没落した貴族の軌跡(4)
綺麗な衣装を身に着け、カトレアはケレムと同じ馬車に乗って社交界の会場へと向かっていた。しかし、決して楽し気な空気が流れているわけでは無い。
カトレアの体は痣だらけで、それを衣装で隠して誤魔化しているだけ。痣は馬車が揺れる度に痛みを与え、それでもカトレアは声を漏らさずただ黙っていた。そして、そんなカトレアの前ではケレムが侍女を隣に座らせて体を触っている。
そんなとても居心地の悪い雰囲気の中カトレアが黙って座っていると、ケレムが口を開いた。
「カトレア。今日は他国の王族が集まる大事な社交場だ。貴様の美貌は奴等を惑わす鍵となる。それを忘れるなよ」
「はい」
「ふん。つまらん返事だ。もう少しやる気を出す事は出来ないのか?」
「申し訳ございません」
「ちっ。まあ良い。愚図で外見だけしか取り柄の無い貴様の使いどころだ。精霊王国のウドローク殿下が来るらしい。殿下はとても人気の高い王太子だ。彼の後ろ盾があれば必ず俺様の役に立つだろう。貴様にはその手伝いをさせてやる」
「…………」
「話によると殿下はまだ女を知らないらしい。だから見た目だけは良い貴様が誘惑してやれば、こちらの手の平の中も同然に動かせると言うわけだ。但し、決して気を許すなよ? 貴様は仮にも俺様の妻だ。例え王太子と言えど、他国の男と一夜を過ごしたなどと噂にでもなってみろ。俺様が今まで築き上げてきた信頼が崩れてしまうかもしれない。同情されるのもごめんだ。俺様は常に羨望の眼差しを受けるに値する男だからな。貴様はただ笑って殿下を夢中にさせてやれば良い。その事を忘れるな」
「……はい」
話はもう終わったとケレムは侍女の体を再びいやらしい手つきで触り出す。カトレアはそれを視界に入れないように、窓の外をただジッと黙って眺めた。

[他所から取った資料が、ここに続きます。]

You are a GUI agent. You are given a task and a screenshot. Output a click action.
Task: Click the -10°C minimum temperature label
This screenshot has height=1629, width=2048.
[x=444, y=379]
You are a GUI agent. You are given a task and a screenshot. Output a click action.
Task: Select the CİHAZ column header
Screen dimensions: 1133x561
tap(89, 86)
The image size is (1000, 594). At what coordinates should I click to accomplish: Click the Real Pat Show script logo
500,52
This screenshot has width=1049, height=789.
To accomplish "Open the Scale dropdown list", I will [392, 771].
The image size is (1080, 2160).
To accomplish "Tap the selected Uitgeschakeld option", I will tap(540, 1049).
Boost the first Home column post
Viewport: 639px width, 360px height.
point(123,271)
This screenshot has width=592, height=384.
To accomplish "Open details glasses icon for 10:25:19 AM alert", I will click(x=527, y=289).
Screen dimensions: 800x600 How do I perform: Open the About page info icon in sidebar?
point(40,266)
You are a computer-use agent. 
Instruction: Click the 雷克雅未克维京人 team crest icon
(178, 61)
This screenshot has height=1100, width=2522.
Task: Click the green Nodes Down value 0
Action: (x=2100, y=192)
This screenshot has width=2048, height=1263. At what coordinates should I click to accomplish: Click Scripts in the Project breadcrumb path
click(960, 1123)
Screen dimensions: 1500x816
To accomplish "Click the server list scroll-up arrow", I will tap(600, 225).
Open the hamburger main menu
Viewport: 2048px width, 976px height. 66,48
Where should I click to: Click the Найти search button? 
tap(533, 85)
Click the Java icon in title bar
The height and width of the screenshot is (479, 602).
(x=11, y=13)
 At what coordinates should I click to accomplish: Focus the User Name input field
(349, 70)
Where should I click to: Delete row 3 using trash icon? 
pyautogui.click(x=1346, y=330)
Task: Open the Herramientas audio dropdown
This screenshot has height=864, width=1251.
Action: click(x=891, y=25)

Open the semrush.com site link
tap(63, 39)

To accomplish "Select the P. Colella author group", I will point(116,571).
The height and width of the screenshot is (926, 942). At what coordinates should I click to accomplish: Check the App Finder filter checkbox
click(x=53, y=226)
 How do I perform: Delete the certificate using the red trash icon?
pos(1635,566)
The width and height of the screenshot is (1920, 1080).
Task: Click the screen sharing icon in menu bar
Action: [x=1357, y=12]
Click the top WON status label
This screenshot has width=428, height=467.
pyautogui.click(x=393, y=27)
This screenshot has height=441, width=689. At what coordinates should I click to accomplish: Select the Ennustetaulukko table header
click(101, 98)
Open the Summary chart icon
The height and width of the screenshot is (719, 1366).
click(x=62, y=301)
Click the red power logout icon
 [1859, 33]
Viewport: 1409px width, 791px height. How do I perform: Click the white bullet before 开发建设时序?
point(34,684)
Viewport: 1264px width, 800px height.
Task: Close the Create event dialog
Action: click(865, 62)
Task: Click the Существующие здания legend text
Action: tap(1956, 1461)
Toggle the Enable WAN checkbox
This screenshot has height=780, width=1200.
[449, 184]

「見つけた。ウドローク殿下だ。カトレア。分かっているな?」
「はい」
社交界の会場に辿り着くと、早速ウドロークに会う機会が訪れる。
この頃はまだ王太子だったウドロークは、少し幼さの残る美少年だった。と言っても、彼はエルフの血が流れているので、見た目ほど若くは無いかもしれない。少なくとも見た目で判断はしない方が良いと、カトレアは彼と挨拶を交わし乍ら思い、ケレムに命令された通りに笑顔を振り撒いた。その甲斐あってかダンスの相手に誘われ、ケレムもそれを光栄な事だと笑みを浮かべて、カトレアをウドロークに預けた。
そして、それはカトレアにとって運命の分岐点とも呼べるものとなった。
「君は本当に美しい女性だ。ナイトスター公爵が羨ましいな。出来れば君とはもっと早く、ナイトスター公爵と君が出会う前に会いたかった」
「ウドローク殿下……そんな、いけませんわ。私は貴方様が思っているような女ではございません」
「そんな事は無い。私は君に――」
ウドロークが何かを伝えようとした時、まるでそれをさせまいとしているかのように曲が終わる。曲が終わればダンスも終わりだ。ウドロークはカトレアにその続きを伝える事はせず、とても価値のある楽しい時間を過ごせたと去って行った。カトレアは去り行く彼の背中を残念そうに見つめた。
「よくやった。貴様のような愚図でも、やはり社交界の場では役に立つな。ウドローク殿下は貴様に良き印象を抱いていた。あの調子なら、上手くいけばお前を通じて私の手駒に出来るかもしれない」
「…………」
社交界からの帰り道。来た時と同じように馬車に揺られ、機嫌の良いケレムの話を聞き乍ら、カトレアは黙って窓の外を眺めていた。
ケレムは機嫌が良くても相変わらず隣に座らせた侍女をいやらしい手つきで触っているけれど、今のカトレアはそれが視界に入っても社交界に向かう前程の不快感は持たなかった。それよりも、不思議な事に一緒にダンスを踊ったウドロークの事を考えてしまう。
カトレアはケレムの付き添いで今まで何度も社交界などに参加はしているけれど、あんな風に会話したり踊ったりする事が無かった。あったとしても、周囲からは名家のナイトスター公爵家に嫁げて羨ましいだの、ケレムは素晴らしいお方だのの話ばかりをされていた。カトレア自身に興味を持つ者は誰もおらず、カトレアはただ流されるように頷くだけだ。
でも、今日の社交界は違う。ウドロークはカトレアの目を見て、カトレア自身の話をしてくれた。優しく接してくれて、それが堪らなく嬉しかったから彼の事を考えてしまうのだと、カトレアはぼんやりと外の景色を眺めながら感じていた。